Figure 8. The NS4 of BTV-1 displays similar biological properties to the homologous BTV-8 protein.

(A) Western blotting of cellular extracts (lysate) of CPT-Tert cells infected with BTV-8 wt or BTV-8ΔNS4 at a MOI of 0.01. Cells were analyzed 24 h post-infection and blots were incubated with antisera against NS1, VP7, VP6, NS4 and γ-tubulin as indicated. (B) Schematic diagram of the BTV-8/BTV-1 reassortants and mutants used in this study. Note that BTV1 and BTV8 segments/proteins are coloured in blue and red, respectively. * indicates a point mutation, while # indicates the introduction of a stop codon in the NS4 ORF. (C) CPT-Tert cells were treated with 1000 AVU/ml of Universal IFN for 20 h prior, and 2 h after, being infected by the recombinant viruses indicated in the panel using a MOI of 0.01. Cell monolayers were stained 72 h post-infection using crystal violet.
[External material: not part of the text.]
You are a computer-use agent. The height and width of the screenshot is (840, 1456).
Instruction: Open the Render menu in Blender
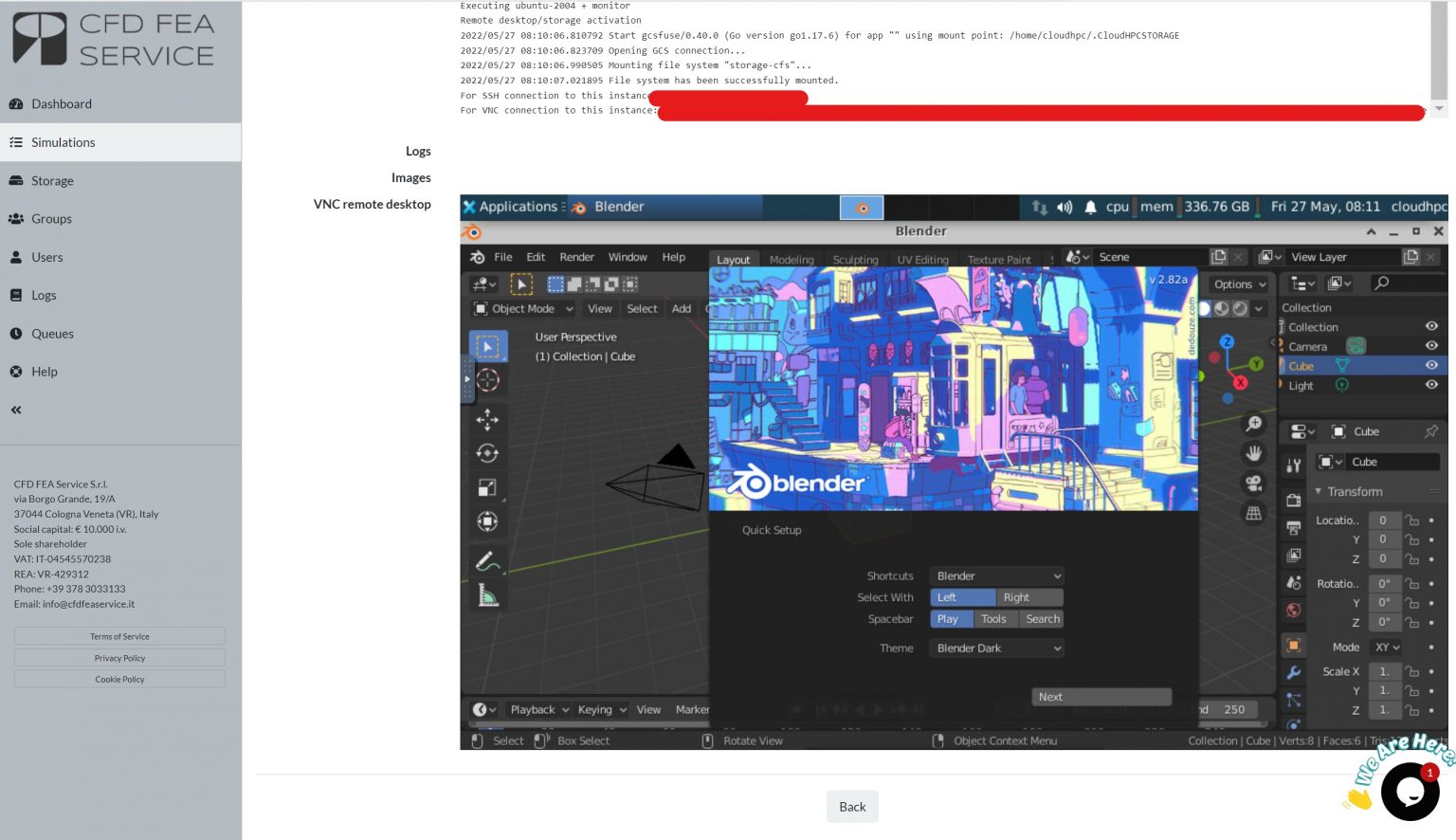[x=576, y=256]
Values indicated below each well correspond to the relative quantification of the disrupted monolayer using Image-Pro Plus (MediaCybernetics, Inc.). (D) CPT-Tert cells were treated (solid line) or mock treated (dashed line) with 100 AVU/ml of Universal interferon (UIFN) for 20 h prior and 2 h after being infected by the viruses indicated in the panel. Cells were infected at a MOI of 0.01. Supernatants were collected at 24, 48 and 72 h after infection, and then titrated on BSR cells by limiting dilution analysis and virus titers expressed as log₁₀ (TCID₅₀/ml). In parallel, each virus preparation was also re-titrated by limiting dilution analysis to control that equal amounts of input virus was used in each experiment. This experiment was performed two times, each time in duplicate.